Adsorption and deposition of asphaltenes on oil pipeline walls poses significant challenges in the oil and gas industry but the underlying mechanisms are still poorly understood. In the present study, molecular dynamics simulations were carried out to investigate the adsorption and deposition of asphaltene on oil pipeline surfaces. The small-aromatic core long-side chains APH molecule and the large-aromatic core short-side chains B1-6 molecule were selected as the model asphaltene molecules. The results suggested that both APH and B1-6 adsorbed parallelly on the pipeline surface and the hydroxyl-pi interactions played an important role in asphaltene adsorption. Adsorption of B1-6 was significantly more stable than APH and the free energy results indicated that the adsorbed small-core asphaltenes can be replaced by large-core asphaltenes on the pipeline surface.

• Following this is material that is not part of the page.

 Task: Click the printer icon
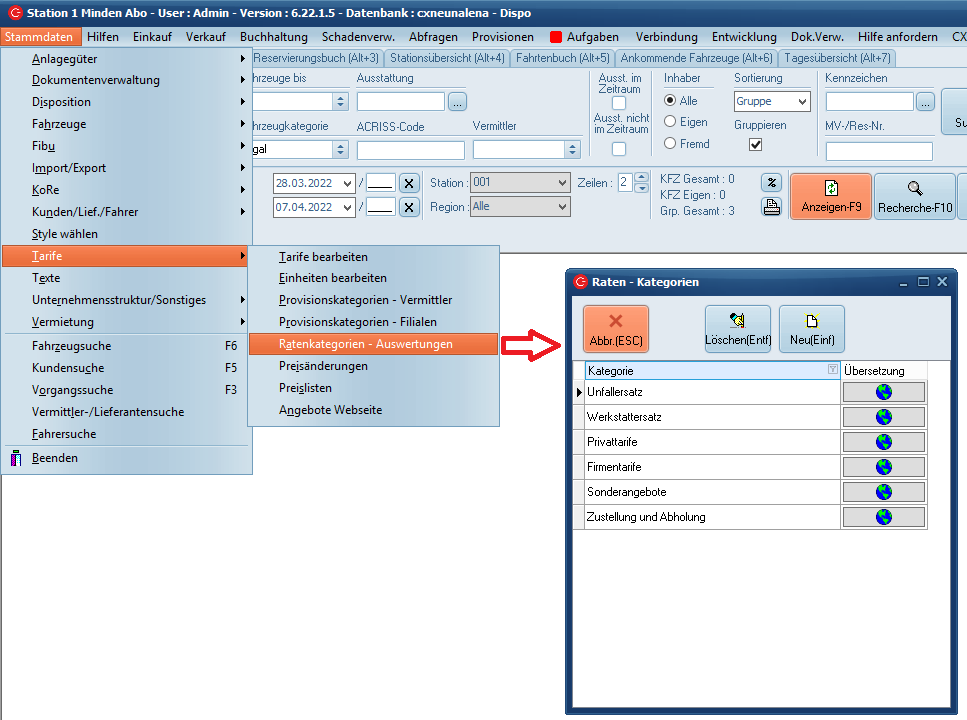click(x=771, y=207)
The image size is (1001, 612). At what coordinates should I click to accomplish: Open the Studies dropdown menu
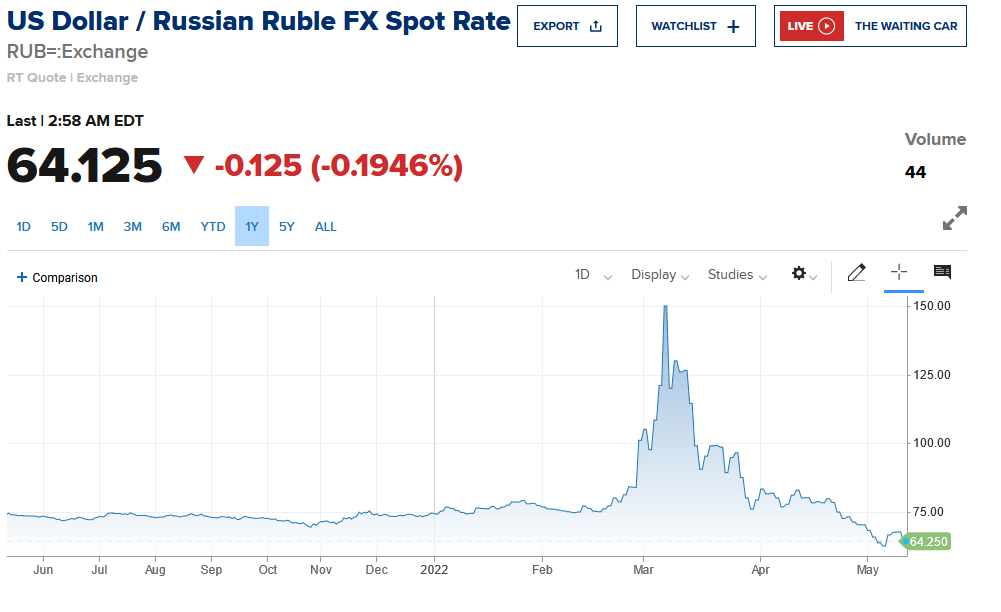pos(737,275)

Adsorption of additional asphaltenes on the pre-adsorbed asphaltene layers was thermodynamically favored, leading to the deposition of asphaltenes. The pi-pi attractions between the aromatic cores of asphaltenes were responsible for asphaltene depositions on pipeline walls. The findings obtained in the present study provide valuable insights into the deposition of asphaltenes and form a molecular-level basis for developing efficient mitigation strategies.